What to do: Go through the records below and return each line that has "Total" in it.

Records:
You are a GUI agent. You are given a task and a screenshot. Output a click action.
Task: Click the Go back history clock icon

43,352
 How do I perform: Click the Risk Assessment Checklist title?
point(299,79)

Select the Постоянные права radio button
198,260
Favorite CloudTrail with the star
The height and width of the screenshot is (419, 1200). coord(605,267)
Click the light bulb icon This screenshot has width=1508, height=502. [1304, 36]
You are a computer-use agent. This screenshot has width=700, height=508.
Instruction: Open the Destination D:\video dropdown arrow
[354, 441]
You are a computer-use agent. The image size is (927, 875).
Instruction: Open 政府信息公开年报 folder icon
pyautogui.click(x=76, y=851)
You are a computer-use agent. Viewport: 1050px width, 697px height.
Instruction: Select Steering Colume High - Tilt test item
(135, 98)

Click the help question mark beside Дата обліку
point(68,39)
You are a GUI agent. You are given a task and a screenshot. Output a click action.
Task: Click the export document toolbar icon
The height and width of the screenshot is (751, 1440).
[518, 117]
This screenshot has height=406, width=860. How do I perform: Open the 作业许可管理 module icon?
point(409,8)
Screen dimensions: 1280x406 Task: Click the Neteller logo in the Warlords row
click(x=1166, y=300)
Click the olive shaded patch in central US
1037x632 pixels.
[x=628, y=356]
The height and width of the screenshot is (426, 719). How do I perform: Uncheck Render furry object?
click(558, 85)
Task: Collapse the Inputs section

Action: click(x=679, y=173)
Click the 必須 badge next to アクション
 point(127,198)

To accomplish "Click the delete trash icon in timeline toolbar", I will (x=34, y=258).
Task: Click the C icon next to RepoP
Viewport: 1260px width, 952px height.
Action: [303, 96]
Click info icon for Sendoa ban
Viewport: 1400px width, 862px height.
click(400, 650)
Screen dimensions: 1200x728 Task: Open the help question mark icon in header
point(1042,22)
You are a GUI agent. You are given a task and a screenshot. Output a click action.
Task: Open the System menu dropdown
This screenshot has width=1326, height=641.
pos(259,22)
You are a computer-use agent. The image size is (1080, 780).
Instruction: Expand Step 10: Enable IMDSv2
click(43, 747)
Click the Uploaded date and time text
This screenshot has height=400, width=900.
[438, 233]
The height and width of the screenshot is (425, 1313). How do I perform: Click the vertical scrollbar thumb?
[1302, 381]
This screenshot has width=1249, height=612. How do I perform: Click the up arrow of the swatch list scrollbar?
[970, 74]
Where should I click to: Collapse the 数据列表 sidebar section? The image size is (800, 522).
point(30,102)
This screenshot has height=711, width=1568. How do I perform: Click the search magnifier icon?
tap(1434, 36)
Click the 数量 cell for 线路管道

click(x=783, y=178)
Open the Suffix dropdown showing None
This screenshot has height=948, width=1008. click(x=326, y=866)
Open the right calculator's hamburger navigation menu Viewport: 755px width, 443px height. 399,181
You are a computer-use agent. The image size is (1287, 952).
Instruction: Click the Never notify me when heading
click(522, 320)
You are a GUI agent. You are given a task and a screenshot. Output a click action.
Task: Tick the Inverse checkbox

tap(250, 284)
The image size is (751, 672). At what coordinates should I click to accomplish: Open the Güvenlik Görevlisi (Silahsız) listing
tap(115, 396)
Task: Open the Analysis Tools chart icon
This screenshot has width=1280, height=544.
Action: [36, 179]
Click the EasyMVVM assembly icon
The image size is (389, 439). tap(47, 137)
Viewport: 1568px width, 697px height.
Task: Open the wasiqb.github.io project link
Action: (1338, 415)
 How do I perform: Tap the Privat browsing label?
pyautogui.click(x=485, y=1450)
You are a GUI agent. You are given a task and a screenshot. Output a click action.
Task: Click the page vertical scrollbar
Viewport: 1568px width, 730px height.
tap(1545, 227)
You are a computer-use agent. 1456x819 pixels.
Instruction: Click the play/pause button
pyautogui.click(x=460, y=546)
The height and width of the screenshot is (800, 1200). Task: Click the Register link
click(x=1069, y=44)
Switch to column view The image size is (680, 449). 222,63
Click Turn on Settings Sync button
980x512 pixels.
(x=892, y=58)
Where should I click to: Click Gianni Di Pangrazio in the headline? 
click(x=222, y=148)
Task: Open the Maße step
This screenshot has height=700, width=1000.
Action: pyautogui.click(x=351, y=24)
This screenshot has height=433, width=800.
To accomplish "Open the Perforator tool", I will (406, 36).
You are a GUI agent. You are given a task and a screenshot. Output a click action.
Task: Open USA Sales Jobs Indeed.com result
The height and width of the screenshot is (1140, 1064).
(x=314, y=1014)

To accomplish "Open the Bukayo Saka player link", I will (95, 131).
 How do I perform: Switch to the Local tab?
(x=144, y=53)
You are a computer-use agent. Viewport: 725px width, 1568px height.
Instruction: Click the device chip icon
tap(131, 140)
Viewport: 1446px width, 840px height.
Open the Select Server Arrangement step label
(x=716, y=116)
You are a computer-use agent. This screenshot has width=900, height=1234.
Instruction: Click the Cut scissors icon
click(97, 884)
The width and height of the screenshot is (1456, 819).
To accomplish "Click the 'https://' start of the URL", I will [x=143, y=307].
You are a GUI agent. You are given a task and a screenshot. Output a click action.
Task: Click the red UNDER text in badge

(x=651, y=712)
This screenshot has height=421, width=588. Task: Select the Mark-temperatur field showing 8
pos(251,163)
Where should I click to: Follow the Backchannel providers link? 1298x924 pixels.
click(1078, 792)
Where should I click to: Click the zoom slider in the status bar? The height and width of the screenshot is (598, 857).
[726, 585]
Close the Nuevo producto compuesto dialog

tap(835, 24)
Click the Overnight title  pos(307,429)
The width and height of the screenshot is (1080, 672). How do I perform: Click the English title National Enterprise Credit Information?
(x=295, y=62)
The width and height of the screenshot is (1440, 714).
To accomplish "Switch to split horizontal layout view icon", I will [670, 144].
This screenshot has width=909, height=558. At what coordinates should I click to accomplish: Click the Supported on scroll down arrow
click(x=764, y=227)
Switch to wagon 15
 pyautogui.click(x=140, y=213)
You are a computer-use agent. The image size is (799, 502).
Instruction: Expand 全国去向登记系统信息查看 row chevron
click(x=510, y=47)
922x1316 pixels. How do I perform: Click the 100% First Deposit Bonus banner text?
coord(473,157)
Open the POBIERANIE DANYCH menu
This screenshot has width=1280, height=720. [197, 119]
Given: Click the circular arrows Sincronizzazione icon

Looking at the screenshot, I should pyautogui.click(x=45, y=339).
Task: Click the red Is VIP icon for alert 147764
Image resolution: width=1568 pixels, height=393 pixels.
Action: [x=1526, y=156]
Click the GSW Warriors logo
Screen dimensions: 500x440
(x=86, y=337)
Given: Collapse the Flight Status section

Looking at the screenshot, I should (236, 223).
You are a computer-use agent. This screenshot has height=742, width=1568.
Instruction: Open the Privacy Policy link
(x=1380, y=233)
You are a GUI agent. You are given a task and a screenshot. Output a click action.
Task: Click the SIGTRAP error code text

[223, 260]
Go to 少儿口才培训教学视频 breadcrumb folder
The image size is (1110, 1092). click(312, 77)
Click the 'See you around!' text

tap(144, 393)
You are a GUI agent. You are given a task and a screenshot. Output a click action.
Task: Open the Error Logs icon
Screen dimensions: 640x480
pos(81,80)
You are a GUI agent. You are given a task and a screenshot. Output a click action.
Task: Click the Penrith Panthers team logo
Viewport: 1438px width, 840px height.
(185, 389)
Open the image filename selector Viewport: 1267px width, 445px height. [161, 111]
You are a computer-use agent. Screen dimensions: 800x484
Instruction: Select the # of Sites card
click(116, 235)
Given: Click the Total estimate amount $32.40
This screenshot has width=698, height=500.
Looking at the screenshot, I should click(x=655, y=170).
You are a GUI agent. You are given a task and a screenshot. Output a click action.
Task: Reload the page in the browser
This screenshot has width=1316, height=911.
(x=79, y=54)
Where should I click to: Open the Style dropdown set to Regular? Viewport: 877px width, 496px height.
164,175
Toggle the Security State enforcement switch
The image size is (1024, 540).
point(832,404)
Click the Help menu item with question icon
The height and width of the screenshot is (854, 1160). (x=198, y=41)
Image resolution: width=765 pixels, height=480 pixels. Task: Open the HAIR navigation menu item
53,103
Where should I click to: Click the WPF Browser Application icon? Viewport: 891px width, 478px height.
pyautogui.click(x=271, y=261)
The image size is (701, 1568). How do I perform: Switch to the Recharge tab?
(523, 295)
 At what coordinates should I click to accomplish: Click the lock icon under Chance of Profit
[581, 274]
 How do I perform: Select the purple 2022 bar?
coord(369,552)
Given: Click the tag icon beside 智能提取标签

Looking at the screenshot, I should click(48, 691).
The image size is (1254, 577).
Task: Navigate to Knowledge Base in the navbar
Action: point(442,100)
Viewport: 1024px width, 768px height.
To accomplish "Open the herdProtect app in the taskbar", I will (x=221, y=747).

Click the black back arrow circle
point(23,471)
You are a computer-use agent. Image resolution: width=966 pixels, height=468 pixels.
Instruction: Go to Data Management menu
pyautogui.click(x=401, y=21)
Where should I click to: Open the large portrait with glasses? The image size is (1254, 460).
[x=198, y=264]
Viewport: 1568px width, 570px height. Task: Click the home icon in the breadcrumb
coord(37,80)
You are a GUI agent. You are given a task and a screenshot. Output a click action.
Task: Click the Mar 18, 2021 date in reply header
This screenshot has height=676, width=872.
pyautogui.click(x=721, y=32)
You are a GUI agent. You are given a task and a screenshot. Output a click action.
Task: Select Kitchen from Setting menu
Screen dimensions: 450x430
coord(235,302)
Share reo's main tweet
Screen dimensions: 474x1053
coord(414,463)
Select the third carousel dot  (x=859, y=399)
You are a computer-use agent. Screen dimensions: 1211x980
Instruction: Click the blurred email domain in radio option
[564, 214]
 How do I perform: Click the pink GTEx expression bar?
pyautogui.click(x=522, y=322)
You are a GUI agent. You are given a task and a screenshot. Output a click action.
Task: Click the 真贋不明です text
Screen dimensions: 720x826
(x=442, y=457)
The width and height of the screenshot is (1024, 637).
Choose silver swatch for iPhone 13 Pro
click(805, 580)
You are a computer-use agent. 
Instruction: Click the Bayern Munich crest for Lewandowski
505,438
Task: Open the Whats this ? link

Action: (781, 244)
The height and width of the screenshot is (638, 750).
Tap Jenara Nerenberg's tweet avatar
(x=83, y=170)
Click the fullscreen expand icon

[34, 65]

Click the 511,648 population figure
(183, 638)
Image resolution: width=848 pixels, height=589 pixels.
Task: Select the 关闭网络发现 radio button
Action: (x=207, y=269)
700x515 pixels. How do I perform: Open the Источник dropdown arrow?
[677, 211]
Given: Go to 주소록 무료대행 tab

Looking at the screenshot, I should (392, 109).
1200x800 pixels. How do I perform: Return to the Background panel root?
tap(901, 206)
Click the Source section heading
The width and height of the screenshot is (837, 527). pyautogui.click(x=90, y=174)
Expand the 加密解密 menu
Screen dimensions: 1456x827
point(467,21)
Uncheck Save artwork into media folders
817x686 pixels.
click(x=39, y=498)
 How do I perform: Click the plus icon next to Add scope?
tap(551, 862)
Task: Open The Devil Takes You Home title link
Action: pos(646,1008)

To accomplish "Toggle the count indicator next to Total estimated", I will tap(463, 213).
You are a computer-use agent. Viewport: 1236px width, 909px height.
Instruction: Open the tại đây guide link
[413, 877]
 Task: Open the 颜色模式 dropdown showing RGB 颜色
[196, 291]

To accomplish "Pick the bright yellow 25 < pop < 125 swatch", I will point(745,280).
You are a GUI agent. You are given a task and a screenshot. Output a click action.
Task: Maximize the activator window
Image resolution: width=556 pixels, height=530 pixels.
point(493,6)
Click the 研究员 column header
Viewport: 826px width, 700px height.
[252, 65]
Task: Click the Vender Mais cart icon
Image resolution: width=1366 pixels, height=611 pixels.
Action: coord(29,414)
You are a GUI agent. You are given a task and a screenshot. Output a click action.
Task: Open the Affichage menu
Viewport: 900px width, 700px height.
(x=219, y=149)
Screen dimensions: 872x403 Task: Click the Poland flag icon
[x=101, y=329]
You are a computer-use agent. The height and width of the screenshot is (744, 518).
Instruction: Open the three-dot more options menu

Reply:
Given: Click the Total estimate amount $32.40
To accomplish "Toggle the count indicator next to Total estimated", I will tap(463, 213).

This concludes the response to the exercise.